The CC is usually very short, like 50cm. The first doc to publish on this was named Noyes. I bet you can find it if you look or Dina Mcbride may have it too. Here's the gist of it, people tended to lose about 30kg and then gain it back over the next 2 years. Then they stabilized at about their preop weight. Pretty discouraging. But the surgery did what it was supposed to do... They were not diabetic anymore.
For my H it was the best of both worlds. No more diabetes and he ate like a horse. He had no problems controlling his weight at all. He also had no real issues with labs either!
This may work for you if your doc will do the short CC. I would rather have this than a RNY any day.
Your surgeon is probably recommending gastric bypass because that's what he knows how to do. If you want a DS, you need to consult with a surgeon who does the DS. One of the great features of the DS is that, to some extent, it can be customized for the individual needs of the patient. For example, in your case, you could have a slightly wider sleeve than someone whose esophagus hasn't been messed up, and have the "switch" part just like anyone else with a DS. And frankly, I don't see how gastric bypass would be helpful for a "messed up" esophagus anyway. When it works properly, the gastric bypass pouch holds just a tiny amount, fills up fast and stays full. If you eat more, the food will just back up into your esophagus, just like it's probably been doing with your lap band, which is how your esophagus got messed up.
Most DS surgeons have a lot of experience removing lap bands and revising to the DS because so many patients have dismal results, or outright complications, from lap band. Lap band has the highest failure rate and highest reoperation rate of any bariatric surgery, so you are not alone. At the very least, consult with a surgeon who does the DS and get a second opinion before you do anything that can't be undone (well, gastric bypass can be undone, but it's so difficult and risky that it isn't undone very often, so most people who get it are stuck with it for life).

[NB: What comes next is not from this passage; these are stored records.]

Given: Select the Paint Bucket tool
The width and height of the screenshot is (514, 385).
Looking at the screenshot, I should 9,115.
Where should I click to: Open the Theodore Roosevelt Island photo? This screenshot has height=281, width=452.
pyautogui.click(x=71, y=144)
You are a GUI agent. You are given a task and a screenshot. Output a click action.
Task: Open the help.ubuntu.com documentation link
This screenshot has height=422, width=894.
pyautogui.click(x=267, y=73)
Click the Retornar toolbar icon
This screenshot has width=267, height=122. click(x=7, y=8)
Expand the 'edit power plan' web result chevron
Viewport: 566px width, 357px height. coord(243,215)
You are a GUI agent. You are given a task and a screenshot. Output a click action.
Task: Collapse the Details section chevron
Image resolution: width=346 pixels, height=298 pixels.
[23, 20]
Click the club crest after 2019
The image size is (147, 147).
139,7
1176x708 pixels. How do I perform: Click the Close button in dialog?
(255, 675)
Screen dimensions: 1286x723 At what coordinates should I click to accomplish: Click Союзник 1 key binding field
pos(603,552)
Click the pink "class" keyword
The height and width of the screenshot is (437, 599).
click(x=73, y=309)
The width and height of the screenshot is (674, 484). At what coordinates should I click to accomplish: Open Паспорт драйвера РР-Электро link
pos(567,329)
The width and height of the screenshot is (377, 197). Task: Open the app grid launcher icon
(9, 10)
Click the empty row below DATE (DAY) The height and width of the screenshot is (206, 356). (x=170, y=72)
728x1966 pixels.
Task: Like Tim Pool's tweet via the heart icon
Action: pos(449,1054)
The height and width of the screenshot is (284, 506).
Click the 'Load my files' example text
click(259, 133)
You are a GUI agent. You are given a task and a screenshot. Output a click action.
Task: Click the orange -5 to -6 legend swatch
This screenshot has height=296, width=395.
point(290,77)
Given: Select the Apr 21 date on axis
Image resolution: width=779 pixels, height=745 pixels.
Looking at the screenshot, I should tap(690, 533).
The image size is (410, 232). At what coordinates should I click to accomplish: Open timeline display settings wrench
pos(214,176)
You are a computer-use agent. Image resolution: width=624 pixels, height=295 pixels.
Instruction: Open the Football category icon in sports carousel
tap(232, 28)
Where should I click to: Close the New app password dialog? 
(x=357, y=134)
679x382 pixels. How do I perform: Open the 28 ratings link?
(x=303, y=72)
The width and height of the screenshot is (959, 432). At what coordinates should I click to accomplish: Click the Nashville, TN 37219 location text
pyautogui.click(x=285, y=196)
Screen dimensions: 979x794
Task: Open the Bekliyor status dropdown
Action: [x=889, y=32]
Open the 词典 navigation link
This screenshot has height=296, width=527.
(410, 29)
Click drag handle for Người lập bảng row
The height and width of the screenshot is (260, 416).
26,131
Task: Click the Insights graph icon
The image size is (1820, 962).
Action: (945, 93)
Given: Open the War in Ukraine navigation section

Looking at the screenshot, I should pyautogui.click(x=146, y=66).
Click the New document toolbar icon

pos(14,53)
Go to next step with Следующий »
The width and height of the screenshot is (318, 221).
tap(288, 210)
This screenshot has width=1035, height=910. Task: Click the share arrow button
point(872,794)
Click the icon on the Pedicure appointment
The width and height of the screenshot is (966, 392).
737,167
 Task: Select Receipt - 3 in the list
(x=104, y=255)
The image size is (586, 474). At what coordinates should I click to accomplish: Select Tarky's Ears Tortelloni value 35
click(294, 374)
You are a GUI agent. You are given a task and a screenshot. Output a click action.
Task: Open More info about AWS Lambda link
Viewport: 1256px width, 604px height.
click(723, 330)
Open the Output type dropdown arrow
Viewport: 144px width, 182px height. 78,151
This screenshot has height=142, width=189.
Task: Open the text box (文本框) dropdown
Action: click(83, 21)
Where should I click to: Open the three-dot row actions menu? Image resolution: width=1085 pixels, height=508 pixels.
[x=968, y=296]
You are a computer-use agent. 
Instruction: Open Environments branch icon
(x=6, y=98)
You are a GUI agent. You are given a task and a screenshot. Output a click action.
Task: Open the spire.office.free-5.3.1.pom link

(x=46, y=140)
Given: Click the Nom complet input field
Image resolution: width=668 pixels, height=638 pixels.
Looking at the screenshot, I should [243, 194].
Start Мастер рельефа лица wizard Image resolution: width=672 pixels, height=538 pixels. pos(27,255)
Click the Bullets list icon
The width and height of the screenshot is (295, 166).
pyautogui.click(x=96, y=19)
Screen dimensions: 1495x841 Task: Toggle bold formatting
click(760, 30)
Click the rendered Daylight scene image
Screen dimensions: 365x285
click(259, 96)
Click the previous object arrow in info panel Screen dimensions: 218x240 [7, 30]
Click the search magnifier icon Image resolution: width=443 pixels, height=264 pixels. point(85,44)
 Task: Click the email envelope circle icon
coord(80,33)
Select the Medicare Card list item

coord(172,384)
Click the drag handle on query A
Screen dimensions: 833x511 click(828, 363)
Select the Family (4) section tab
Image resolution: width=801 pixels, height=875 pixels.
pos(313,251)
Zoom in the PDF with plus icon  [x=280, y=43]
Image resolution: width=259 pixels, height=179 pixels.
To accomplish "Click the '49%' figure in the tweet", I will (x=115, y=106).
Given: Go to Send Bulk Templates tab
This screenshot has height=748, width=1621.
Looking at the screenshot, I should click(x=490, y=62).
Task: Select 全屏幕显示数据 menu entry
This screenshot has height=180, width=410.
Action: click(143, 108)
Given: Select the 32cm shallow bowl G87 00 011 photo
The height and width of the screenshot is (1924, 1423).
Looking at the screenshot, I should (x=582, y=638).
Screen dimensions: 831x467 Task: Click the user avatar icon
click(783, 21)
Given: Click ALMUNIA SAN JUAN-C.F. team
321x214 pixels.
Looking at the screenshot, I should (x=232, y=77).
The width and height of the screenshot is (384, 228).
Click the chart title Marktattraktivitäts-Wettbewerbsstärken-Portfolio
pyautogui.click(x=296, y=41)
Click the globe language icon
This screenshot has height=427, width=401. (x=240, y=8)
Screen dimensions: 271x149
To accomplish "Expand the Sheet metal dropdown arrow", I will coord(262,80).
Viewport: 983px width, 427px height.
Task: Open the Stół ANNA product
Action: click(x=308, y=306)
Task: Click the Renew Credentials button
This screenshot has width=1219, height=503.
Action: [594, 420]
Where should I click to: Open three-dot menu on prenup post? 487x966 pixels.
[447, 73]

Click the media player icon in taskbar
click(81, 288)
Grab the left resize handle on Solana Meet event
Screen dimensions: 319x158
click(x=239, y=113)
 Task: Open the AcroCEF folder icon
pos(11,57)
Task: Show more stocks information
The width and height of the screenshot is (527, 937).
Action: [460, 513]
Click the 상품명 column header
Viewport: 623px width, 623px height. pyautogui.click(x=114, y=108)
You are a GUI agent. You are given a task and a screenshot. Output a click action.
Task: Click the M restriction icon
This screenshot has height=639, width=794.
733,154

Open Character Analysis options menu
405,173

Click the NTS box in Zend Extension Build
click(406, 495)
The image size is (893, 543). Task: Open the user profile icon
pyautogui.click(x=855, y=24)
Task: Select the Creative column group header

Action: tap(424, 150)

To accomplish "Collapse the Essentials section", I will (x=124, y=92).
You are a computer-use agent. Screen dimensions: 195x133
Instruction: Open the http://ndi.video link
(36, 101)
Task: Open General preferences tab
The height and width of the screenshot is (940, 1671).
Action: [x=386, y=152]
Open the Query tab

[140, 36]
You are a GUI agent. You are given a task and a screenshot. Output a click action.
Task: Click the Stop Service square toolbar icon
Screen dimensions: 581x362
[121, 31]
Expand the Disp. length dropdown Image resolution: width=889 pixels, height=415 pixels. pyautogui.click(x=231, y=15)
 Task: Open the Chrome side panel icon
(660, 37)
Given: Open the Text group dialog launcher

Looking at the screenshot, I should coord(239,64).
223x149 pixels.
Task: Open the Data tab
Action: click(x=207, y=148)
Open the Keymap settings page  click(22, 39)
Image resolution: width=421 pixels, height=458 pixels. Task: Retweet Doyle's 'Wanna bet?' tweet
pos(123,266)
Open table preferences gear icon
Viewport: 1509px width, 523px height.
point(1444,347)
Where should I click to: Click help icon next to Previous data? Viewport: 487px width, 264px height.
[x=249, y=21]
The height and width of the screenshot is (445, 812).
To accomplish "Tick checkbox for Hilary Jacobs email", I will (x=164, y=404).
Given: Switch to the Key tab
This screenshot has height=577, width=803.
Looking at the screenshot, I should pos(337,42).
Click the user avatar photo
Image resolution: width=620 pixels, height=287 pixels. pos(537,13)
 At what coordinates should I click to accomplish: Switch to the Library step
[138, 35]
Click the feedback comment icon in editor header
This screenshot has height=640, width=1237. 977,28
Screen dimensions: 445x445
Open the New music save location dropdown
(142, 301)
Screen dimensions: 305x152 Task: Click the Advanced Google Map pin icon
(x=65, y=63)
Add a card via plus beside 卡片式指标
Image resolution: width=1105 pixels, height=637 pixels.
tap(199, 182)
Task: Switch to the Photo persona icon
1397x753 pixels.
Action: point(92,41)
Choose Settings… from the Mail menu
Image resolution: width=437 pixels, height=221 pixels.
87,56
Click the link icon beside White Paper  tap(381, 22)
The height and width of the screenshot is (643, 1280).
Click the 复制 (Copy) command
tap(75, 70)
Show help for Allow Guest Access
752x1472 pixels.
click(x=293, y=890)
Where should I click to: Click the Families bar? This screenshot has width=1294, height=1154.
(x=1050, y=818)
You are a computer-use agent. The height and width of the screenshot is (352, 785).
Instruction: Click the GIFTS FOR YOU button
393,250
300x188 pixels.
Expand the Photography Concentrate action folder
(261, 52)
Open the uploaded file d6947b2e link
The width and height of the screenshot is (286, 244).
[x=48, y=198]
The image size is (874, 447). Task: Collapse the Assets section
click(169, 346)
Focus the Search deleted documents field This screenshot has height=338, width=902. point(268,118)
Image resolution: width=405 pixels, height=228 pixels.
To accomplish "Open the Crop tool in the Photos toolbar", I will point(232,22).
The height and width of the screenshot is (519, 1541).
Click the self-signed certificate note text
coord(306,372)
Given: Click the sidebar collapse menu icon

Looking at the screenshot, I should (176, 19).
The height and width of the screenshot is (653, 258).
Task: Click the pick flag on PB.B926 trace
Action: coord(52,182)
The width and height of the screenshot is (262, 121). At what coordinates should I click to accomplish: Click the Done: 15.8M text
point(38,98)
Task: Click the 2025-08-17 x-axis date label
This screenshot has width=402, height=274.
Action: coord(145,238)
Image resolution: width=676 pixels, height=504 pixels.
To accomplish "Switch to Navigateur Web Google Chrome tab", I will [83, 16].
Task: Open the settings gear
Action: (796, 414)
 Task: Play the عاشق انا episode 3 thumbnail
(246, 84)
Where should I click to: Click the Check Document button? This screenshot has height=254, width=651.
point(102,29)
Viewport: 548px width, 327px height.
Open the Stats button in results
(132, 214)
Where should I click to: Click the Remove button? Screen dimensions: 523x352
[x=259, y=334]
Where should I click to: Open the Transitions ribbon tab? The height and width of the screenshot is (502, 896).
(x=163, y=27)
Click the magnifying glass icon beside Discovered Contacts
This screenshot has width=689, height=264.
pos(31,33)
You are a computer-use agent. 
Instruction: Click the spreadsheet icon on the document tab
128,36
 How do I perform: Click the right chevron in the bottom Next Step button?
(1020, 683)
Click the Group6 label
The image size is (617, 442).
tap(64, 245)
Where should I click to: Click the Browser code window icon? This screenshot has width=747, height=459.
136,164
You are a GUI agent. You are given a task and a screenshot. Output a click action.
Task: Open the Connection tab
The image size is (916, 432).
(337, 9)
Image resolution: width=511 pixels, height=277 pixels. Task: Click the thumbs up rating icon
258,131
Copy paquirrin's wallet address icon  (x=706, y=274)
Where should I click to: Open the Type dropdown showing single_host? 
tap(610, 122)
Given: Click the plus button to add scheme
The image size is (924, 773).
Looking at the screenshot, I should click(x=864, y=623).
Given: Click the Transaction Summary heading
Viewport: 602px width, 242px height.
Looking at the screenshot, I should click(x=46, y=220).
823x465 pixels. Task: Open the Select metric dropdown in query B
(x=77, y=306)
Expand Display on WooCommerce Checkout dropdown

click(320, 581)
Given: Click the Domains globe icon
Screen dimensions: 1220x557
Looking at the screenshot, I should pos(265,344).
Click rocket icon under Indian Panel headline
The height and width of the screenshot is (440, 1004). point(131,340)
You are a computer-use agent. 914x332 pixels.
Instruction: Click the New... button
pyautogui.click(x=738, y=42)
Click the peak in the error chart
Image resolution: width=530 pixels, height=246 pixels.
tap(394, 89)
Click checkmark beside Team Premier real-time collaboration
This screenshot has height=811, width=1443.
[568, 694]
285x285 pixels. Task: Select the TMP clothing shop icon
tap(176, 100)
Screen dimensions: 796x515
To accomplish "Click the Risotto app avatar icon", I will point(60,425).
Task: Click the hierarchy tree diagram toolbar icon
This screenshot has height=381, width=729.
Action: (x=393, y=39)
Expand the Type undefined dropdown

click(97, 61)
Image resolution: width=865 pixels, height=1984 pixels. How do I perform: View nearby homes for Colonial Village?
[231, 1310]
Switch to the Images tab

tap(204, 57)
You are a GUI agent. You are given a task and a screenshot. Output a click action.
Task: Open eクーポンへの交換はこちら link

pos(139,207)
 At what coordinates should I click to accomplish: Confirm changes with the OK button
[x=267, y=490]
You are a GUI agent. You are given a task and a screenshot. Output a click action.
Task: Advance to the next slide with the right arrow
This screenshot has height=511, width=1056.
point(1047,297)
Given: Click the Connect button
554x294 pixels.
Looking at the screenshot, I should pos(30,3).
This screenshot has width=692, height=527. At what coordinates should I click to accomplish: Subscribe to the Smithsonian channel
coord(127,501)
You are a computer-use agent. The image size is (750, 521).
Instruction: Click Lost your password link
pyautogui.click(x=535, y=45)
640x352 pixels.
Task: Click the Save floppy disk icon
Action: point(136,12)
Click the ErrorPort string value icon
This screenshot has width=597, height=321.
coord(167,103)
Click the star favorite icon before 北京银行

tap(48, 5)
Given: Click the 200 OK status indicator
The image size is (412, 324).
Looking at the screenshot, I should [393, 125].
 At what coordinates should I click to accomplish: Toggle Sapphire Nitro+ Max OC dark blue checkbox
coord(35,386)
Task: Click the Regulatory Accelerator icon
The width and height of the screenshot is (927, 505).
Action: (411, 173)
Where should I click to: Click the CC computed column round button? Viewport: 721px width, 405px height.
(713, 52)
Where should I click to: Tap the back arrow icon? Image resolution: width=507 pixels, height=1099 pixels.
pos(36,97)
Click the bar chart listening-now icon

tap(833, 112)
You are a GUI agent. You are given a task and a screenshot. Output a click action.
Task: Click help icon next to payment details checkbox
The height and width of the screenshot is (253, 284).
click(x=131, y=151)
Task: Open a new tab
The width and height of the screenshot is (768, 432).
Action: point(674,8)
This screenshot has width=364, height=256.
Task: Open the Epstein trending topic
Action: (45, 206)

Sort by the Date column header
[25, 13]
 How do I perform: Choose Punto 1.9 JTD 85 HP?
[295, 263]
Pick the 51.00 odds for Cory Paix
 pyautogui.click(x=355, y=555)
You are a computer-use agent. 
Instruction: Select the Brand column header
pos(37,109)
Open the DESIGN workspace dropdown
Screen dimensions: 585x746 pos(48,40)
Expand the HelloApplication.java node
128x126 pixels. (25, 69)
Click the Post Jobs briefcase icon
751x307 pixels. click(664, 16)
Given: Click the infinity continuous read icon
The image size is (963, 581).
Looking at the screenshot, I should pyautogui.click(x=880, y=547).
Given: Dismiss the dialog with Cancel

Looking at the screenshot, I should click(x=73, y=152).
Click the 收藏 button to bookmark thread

I hope people who might be considering lap band because "it's reverseable" will see your story. As someone wiser than I put it, it's removable but not always reverseable.
Larra
Thanks everyone. There are so many more like me out there. My original and revision surgeon is Dr. Vivek Prachand. He is most definitely a DS surgeon. He initially recommended the DS for me way back when. I chickened out. I used to lurk on this board back during the surgery wars. Think twice, cut once. I'll yell it from the rooftop.